McLuhan viu: que a longo prazo o conteúdo de um mídia importa menos que ela própria em influenciar o modo como pensamos e agimos. Como nossa janela para o mundo e para nós mesmos, uma mídia popular molda o que vemos e como vemos - e por fim, se a usarmos bastante, muda quem somos, como indivíduos e como sociedade.
Logo de início o autor se diz dependente da internet, externa sua dificuldade de concentração em ler livros, artigos ou algo que passe de três parágrafos. Estranho com essa percepção e com o sentimento de culpa, ele contata alguns amigos e que dizem que também se sentem assim.
Depois disso, Carr faz um retrospecto de todo o seu contato com o computador, internet e a percepção de que havia algo errado.
Ele lista o deslumbre ao comprar seu primeiro computador, as funcionalidades que ele tinha e a emoção de vê-lo ligar. Nisso, ele dizia a dificuldade e a resistência em produzir e editar textos no computador com os softwares da época.
Relata a experiência de ter um computador no trabalho, e não apenas em casa.
O descobrimento da internet e sua paixão pela mesma, passada a época de resistência quanto ao novo meio, viu na internet um novo mundo, viria para salvar sua vida e agilizar trabalhos e contatos com o resto do mundo, cita a facilidade com que postava seus textos na web, comparando com o processo demorado que levava na produção de artigos e livro, agora só digitava, editava algumas páginas e postava, estava pronto, além da interação quase que instantaneamente de outros usuários da rede.
Mas de repente, percebeu que havia algo errado.
A fome de consumo de informação, a necessidade de estar conectado, e a falta de concentração nas pequenas coisas fez com que ele percebesse que ele percebesse que estava passando dos limites e que não passava mais de um consumidor de palavras, não mais um ser pensante e ativo.

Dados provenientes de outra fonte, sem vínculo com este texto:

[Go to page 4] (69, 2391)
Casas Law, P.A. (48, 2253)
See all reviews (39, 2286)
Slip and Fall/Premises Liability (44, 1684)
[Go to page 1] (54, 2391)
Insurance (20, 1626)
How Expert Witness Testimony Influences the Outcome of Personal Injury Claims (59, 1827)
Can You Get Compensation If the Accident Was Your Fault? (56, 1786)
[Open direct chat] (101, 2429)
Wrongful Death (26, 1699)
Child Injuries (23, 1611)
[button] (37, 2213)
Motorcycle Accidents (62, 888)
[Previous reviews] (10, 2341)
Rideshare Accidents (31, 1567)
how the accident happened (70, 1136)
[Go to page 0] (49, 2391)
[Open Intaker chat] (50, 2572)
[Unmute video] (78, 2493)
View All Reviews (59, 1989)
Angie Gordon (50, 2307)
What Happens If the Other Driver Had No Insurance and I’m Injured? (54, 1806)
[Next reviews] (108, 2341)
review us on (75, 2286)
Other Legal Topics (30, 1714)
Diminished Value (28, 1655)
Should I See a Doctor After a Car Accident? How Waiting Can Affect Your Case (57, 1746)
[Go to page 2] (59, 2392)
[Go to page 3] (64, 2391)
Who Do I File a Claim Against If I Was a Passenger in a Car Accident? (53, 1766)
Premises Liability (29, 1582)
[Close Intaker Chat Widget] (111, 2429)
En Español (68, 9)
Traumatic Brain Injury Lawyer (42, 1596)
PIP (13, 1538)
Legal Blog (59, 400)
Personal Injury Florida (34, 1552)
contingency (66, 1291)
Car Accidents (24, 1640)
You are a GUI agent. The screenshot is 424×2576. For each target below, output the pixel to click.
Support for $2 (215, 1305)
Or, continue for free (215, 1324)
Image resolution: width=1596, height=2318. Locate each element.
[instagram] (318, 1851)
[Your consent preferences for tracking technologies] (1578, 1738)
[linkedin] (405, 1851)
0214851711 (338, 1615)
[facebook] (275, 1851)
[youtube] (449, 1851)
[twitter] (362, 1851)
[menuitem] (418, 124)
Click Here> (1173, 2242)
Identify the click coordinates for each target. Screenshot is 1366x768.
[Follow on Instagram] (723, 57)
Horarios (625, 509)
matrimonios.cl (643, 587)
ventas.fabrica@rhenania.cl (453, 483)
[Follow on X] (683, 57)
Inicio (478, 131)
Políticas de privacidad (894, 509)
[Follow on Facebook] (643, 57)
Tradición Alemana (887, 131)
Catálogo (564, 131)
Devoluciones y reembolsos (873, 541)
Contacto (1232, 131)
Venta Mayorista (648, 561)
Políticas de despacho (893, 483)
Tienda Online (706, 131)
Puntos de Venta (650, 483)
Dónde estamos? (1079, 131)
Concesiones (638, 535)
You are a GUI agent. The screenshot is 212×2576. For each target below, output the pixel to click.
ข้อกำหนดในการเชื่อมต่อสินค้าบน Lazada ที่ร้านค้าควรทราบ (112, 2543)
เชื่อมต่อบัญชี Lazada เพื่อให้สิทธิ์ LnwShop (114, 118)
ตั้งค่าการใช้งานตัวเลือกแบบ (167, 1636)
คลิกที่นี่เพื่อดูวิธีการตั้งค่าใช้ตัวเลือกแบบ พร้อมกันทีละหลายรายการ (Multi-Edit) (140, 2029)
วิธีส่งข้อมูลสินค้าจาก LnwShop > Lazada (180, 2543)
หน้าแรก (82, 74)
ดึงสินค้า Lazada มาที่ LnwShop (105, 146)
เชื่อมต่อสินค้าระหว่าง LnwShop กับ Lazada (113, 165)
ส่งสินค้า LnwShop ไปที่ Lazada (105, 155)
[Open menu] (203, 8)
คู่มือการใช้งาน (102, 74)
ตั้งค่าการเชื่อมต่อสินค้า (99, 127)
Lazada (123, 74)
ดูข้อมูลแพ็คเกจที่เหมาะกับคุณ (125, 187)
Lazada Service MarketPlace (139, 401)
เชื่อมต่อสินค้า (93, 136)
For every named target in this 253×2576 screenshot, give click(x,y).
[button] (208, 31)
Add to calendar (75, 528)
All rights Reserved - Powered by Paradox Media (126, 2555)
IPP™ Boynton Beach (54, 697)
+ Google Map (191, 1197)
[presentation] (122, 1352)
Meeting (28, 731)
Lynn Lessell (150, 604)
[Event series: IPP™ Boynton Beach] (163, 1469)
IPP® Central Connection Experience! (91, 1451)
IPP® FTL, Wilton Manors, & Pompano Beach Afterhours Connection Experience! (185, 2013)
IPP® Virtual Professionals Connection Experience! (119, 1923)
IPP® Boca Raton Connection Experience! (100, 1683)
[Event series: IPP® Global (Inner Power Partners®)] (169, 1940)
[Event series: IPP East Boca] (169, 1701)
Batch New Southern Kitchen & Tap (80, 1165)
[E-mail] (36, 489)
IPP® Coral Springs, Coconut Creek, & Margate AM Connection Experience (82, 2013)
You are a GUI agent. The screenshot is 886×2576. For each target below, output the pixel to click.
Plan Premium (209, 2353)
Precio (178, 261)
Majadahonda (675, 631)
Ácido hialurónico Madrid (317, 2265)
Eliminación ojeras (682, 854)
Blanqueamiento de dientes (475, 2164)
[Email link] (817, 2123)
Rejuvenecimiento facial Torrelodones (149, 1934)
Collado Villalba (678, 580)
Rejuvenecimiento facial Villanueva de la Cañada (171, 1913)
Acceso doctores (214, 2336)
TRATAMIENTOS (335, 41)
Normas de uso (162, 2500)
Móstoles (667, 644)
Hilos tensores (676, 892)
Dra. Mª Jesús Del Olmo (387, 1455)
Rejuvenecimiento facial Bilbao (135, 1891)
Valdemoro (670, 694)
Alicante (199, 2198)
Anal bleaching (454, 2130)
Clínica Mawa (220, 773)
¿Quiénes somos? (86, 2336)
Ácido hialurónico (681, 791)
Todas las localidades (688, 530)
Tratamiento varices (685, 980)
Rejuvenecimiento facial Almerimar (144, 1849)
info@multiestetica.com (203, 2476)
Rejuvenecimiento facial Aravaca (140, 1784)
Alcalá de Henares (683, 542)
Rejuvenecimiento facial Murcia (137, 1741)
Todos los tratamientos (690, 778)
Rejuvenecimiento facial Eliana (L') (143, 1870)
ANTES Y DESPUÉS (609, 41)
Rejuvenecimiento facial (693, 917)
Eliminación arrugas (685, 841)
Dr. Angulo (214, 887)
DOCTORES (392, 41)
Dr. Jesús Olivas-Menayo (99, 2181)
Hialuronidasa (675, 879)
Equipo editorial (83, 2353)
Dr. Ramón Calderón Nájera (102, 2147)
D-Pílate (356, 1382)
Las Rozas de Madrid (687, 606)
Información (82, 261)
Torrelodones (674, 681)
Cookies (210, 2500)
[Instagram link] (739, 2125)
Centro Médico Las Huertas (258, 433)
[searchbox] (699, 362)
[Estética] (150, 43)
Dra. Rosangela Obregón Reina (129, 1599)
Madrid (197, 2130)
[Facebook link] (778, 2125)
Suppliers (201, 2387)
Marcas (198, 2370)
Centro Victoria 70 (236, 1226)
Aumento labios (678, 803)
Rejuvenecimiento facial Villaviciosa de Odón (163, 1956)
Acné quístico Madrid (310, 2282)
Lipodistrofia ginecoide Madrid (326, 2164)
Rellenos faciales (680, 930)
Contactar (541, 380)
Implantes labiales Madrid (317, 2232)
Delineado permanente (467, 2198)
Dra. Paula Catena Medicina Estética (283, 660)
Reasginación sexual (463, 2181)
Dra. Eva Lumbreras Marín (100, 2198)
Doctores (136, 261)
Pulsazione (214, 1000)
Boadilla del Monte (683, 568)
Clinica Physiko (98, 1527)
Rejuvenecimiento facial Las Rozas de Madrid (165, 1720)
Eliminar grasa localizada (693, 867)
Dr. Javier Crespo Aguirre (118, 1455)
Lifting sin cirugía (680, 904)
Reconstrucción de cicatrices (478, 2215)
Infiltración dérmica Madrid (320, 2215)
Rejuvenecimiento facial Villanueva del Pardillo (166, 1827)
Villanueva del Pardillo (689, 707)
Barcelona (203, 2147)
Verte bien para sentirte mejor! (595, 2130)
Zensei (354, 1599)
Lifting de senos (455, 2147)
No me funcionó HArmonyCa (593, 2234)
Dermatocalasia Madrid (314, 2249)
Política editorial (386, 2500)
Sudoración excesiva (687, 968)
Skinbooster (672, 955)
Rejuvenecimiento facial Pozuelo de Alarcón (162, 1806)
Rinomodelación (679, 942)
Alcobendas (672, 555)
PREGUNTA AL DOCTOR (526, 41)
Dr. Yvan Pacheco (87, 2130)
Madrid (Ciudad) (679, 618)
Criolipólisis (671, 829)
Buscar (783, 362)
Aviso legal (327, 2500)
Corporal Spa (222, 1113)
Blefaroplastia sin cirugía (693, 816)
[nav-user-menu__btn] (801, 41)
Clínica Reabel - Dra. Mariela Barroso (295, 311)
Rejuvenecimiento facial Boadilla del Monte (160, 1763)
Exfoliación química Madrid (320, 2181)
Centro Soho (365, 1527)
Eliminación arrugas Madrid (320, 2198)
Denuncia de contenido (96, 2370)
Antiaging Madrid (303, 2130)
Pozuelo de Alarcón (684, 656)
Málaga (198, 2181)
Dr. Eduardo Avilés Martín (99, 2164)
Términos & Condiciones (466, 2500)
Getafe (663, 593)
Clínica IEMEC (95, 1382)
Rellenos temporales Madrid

Depois disso, o autor começa um debate que discute a influencia que esses meios tem sobre nosso cérebro.
Para isso, ele coloca duas linhas de pensamentos: O determinismo tecnológico, que diz que somos meros reprodutores desses meios e que quando esses meios conseguirem se reproduzir sozinhos seremos descartados e o instrumentalismo, que afirma que nós, seres humanos, temos total poder sobre esses meios podendo decidir o que fazer e qual influencia eles tem sobre nós.